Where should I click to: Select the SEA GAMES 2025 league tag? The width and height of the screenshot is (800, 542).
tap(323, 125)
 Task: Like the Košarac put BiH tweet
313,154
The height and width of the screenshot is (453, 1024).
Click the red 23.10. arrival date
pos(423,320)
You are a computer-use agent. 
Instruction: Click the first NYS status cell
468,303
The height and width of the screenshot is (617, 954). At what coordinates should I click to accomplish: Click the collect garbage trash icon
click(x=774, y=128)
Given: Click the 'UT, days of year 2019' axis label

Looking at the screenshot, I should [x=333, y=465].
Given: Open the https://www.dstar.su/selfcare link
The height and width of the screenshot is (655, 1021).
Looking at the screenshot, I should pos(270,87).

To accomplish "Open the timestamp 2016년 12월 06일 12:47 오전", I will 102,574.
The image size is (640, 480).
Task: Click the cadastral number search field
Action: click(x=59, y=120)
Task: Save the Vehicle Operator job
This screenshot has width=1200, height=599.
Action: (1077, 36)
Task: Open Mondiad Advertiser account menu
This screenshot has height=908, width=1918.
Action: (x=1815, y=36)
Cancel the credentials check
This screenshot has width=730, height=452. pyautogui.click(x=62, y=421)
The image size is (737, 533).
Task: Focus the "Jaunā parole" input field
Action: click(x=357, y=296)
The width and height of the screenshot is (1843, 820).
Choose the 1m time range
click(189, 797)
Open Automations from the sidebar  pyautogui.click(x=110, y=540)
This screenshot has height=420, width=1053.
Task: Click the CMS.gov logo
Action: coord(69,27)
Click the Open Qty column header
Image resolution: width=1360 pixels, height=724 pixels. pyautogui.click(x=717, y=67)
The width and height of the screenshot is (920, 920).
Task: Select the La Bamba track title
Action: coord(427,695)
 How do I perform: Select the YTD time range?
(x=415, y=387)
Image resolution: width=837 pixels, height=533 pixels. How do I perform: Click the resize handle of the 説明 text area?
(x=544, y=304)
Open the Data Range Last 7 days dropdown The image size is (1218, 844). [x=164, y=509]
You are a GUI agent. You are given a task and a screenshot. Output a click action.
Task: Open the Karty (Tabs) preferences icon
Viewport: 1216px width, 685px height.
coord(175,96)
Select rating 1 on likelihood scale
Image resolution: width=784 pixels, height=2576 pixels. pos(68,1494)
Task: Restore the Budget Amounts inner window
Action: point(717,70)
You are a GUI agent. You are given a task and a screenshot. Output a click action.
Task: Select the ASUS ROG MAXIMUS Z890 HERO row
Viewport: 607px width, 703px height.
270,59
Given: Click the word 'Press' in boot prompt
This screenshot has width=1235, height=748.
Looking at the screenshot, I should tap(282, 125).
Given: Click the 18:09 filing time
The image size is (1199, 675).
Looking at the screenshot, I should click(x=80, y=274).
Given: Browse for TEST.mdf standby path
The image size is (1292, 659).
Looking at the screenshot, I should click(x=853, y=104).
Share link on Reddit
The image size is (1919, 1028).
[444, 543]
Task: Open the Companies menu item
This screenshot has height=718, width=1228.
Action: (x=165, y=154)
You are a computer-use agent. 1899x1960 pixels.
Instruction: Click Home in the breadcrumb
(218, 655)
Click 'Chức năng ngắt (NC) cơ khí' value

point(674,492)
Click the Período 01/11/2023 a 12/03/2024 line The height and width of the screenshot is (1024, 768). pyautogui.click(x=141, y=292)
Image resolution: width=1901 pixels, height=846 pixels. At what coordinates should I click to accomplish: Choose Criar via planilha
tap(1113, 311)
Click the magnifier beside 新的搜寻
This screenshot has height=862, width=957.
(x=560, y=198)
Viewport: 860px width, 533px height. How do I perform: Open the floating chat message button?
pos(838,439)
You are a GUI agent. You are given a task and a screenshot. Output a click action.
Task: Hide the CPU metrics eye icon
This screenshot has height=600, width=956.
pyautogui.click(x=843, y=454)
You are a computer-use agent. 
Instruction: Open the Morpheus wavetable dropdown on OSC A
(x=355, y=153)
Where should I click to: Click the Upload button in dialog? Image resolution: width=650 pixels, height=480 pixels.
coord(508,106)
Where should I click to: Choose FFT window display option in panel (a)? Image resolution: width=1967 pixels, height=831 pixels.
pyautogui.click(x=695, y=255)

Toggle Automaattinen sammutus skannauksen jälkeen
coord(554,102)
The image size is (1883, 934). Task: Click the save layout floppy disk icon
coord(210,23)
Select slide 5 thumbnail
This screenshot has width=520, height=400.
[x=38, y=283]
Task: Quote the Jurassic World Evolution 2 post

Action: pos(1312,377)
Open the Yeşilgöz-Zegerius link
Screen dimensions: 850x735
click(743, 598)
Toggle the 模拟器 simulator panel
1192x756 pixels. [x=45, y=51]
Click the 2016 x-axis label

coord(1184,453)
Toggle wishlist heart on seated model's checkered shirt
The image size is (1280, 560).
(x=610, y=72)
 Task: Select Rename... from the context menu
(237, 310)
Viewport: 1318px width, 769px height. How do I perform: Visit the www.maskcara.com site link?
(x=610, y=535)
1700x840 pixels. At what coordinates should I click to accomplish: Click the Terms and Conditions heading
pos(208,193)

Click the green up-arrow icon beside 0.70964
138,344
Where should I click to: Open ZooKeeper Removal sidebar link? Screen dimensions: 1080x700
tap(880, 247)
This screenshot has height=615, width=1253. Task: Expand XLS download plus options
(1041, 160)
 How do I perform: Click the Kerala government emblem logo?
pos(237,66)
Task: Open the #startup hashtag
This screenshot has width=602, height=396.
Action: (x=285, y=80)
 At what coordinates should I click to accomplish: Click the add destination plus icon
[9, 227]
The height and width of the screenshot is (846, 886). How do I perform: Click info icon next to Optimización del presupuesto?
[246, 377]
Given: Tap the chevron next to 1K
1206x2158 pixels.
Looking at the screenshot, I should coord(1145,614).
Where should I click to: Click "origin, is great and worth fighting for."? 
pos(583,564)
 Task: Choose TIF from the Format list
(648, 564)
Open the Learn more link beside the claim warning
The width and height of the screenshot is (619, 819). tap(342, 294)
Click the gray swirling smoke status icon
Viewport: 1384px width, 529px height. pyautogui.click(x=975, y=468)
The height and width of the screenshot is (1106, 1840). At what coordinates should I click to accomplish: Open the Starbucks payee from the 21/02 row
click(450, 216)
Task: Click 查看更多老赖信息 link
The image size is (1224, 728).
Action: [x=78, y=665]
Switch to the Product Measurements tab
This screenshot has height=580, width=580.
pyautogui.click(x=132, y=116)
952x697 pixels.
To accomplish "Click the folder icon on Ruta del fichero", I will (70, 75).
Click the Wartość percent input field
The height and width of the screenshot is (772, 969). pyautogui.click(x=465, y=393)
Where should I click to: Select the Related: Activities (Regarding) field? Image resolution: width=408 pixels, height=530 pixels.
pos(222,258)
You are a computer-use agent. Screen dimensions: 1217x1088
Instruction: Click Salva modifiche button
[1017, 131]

══════════

### TASK DETAILS
Going from the line that has "Click the gray swirling smoke status icon" through the last line of the entries, retype each line exactly as given and add nothing.

### RESPONSE TO THE EXERCISE
Click the gray swirling smoke status icon
Viewport: 1384px width, 529px height. pyautogui.click(x=975, y=468)
The height and width of the screenshot is (1106, 1840). At what coordinates should I click to accomplish: Open the Starbucks payee from the 21/02 row
click(450, 216)
Task: Click 查看更多老赖信息 link
The image size is (1224, 728).
Action: [x=78, y=665]
Switch to the Product Measurements tab
This screenshot has height=580, width=580.
pyautogui.click(x=132, y=116)
952x697 pixels.
To accomplish "Click the folder icon on Ruta del fichero", I will (70, 75).
Click the Wartość percent input field
The height and width of the screenshot is (772, 969). pyautogui.click(x=465, y=393)
Where should I click to: Select the Related: Activities (Regarding) field? Image resolution: width=408 pixels, height=530 pixels.
pos(222,258)
You are a computer-use agent. Screen dimensions: 1217x1088
Instruction: Click Salva modifiche button
[1017, 131]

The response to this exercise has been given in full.